Simon Goldsmith was born in 1795 and came to the US in 1845 when he was already fifty years old. By the 1870s, he was in his seventies. The man in the photograph does not look like he is in his fifties, let alone his seventies. His skin is smooth with no wrinkles or age lines. He appears to be at most in his forties, but probably even younger.

So who is that man? My first guess, given the source of the photograph and the collection in which it appears, was that it was Henry Goldsmith, Simon’s son. Henry was born in 1847, and in the 1870s when Thomas Brooks was operating a photography business on Arch Street in Philadelphia, Henry would have been somewhere between 23 and 33, and the man in that photograph could be in that age range.
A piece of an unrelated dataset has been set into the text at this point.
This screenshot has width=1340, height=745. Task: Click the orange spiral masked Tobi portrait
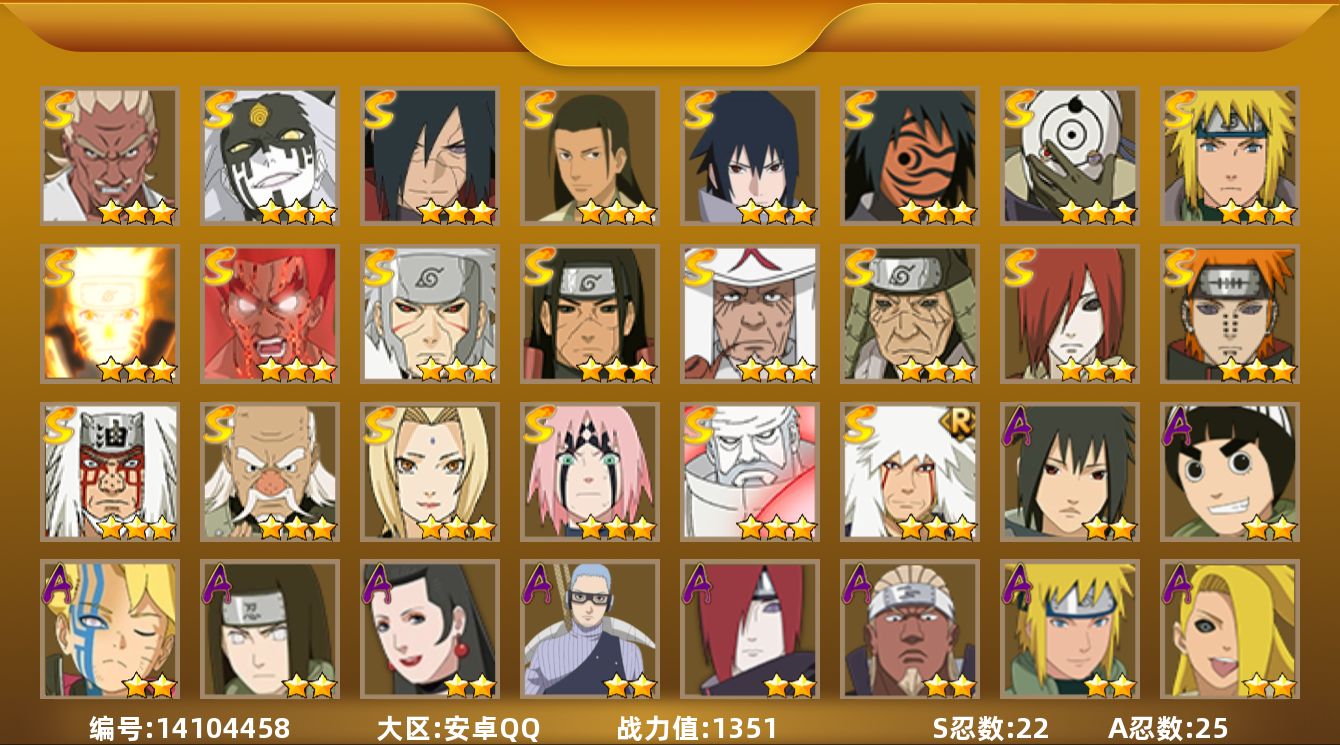(x=910, y=155)
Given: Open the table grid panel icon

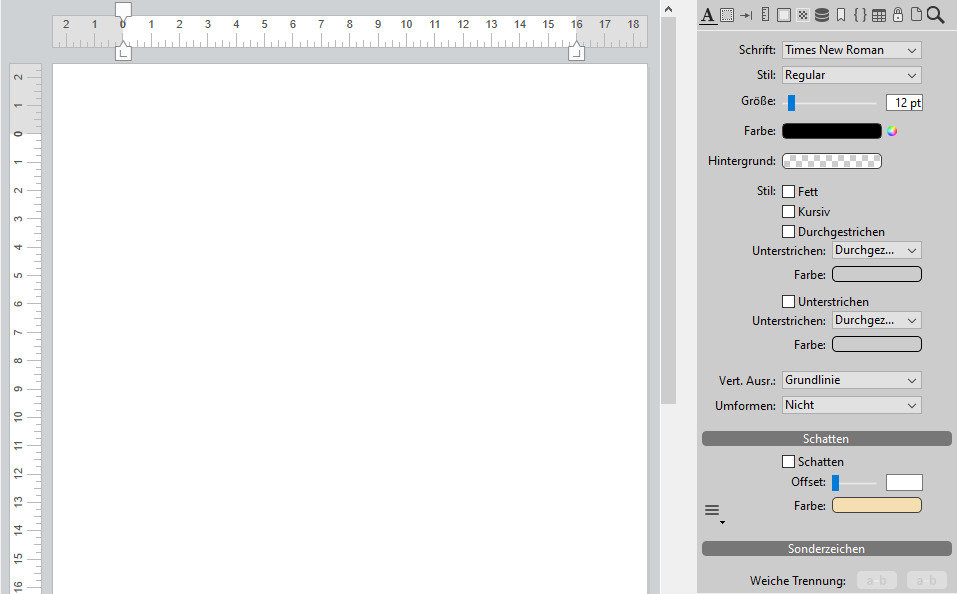Looking at the screenshot, I should [879, 14].

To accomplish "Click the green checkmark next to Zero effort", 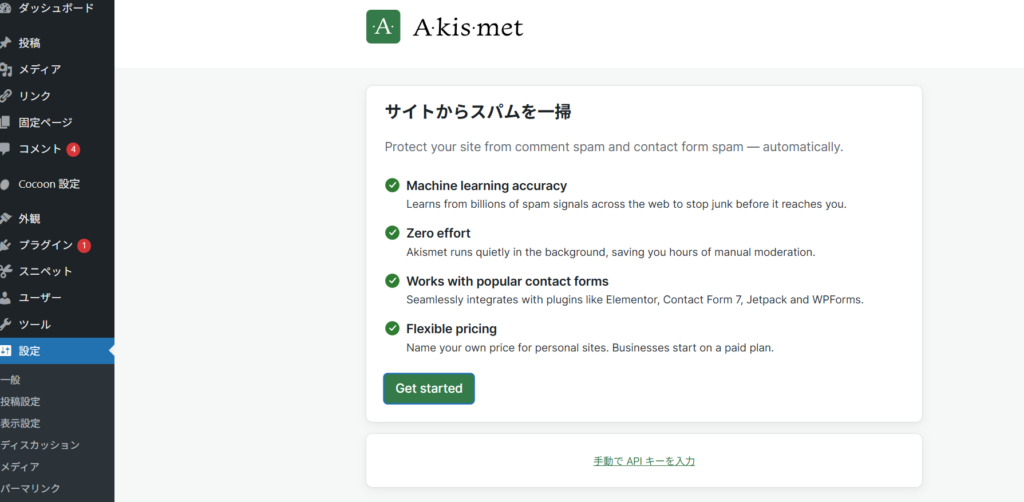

Henry, however, was living in Connellsville, Pennsylvania, in the 1870s, not in Philadelphia. In fact, Henry never lived in Philadelphia. I thought perhaps when he married Sarah Jaffa in 1871, they married in Philadelphia, but the 1870 census shows Sarah living with her brother Samuel Jaffa in Pittsburgh,2 so she wasn’t in Philadelphia either.

Moreover, I am quite certain that it was Henry’s daughter Helen who wrote the words on the back of this photograph. There are several other photographs labeled in the same handwriting in the collection that are quite obviously labeled by Helen. For example, look at these two examples:

If Helen labeled the photograph of the man she assumed was her grandfather Simon, wouldn’t she have known if it were instead a photograph of her father Henry? I’d think so. So the more I study these photographs, the more I doubt this was a photograph of either Simon Goldsmith or his son Henry.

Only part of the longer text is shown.